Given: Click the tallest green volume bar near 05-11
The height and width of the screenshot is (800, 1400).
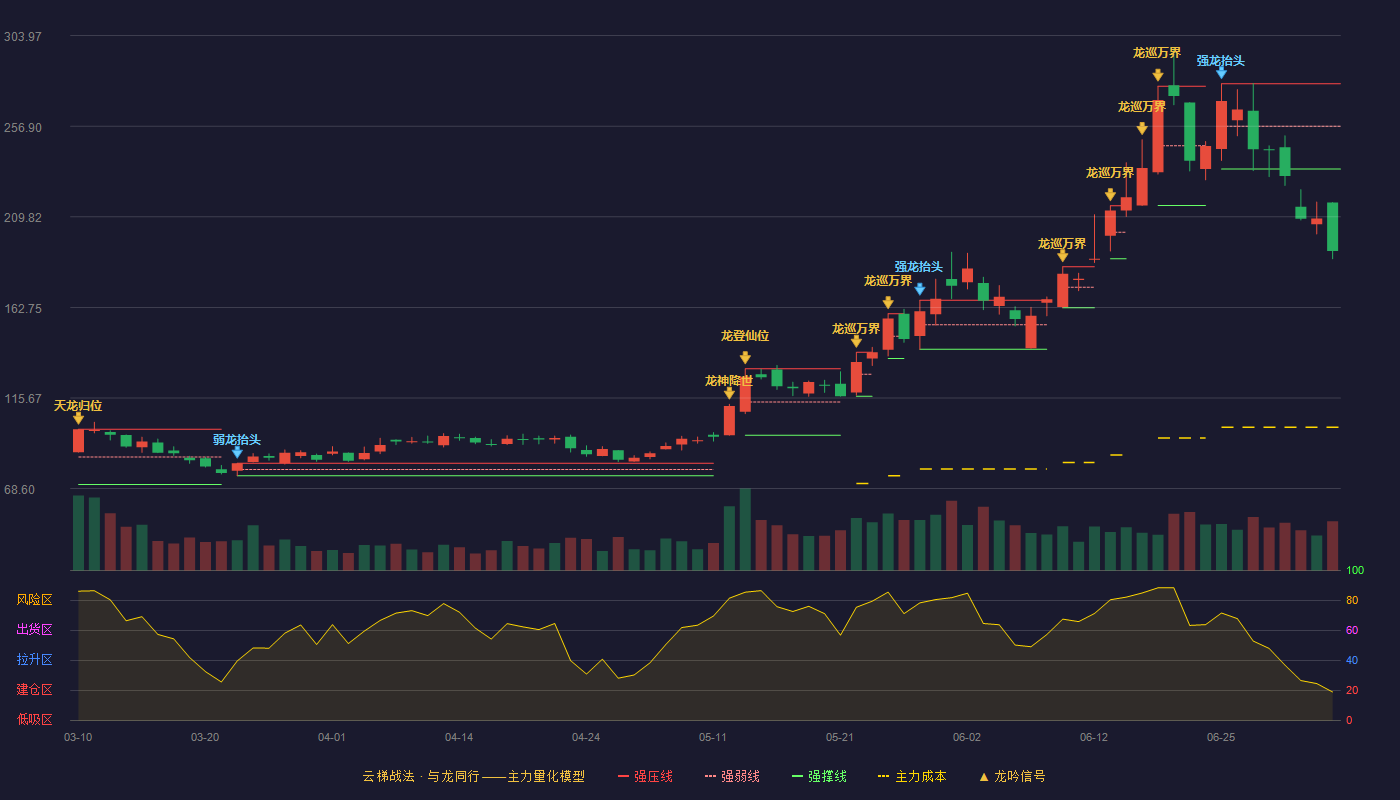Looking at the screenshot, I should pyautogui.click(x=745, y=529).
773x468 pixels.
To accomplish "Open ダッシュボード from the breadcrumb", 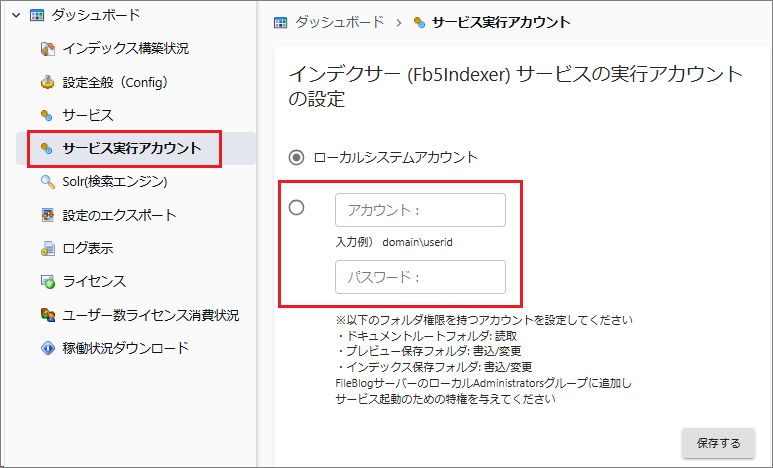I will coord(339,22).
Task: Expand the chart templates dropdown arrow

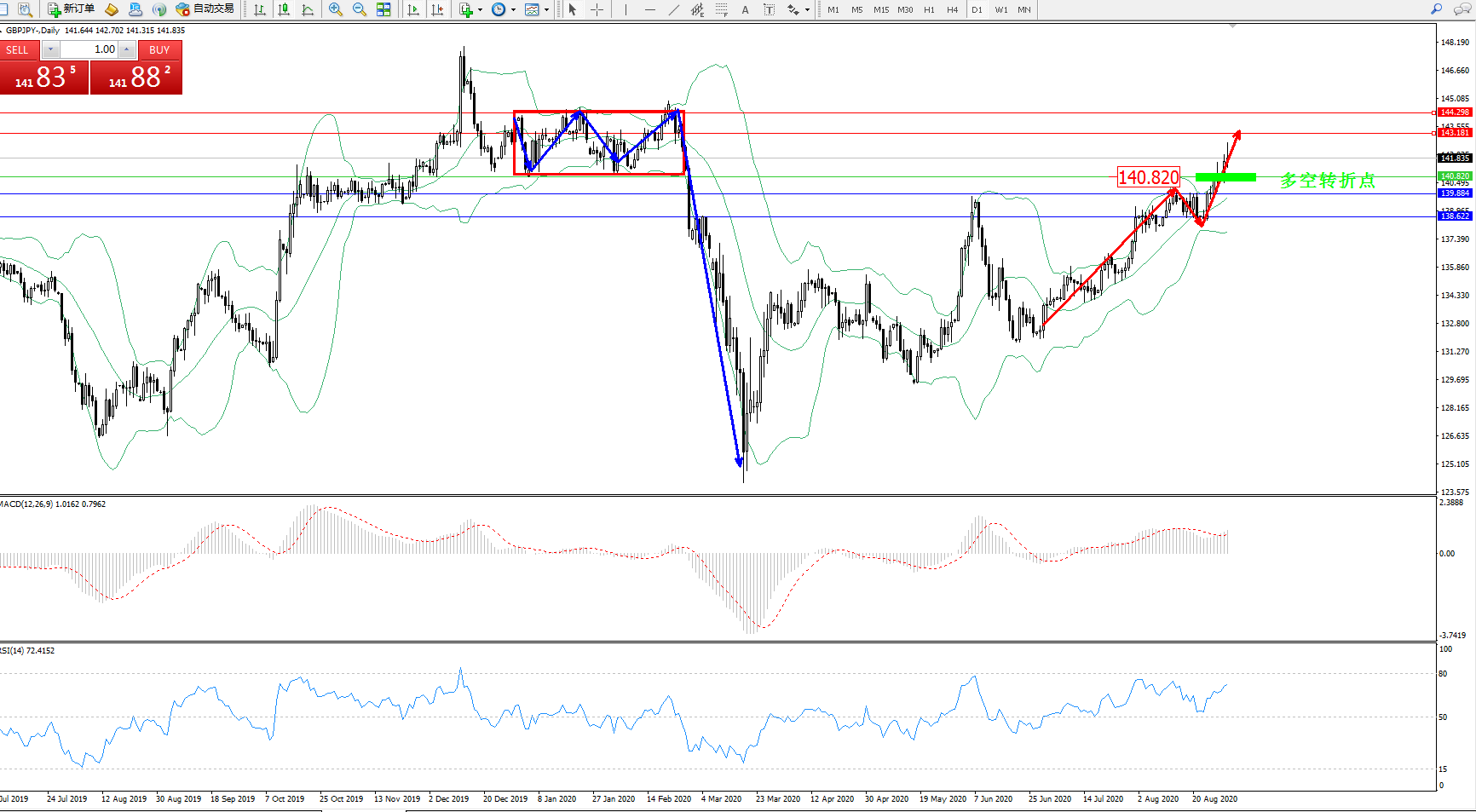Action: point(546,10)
────
### Exercise requirements
Please retype the lines from the one containing "Task: Expand the" through the last line of the records above, exactly as written, and leave out any pictures.

### Reply to the task
Task: Expand the chart templates dropdown arrow

Action: point(546,10)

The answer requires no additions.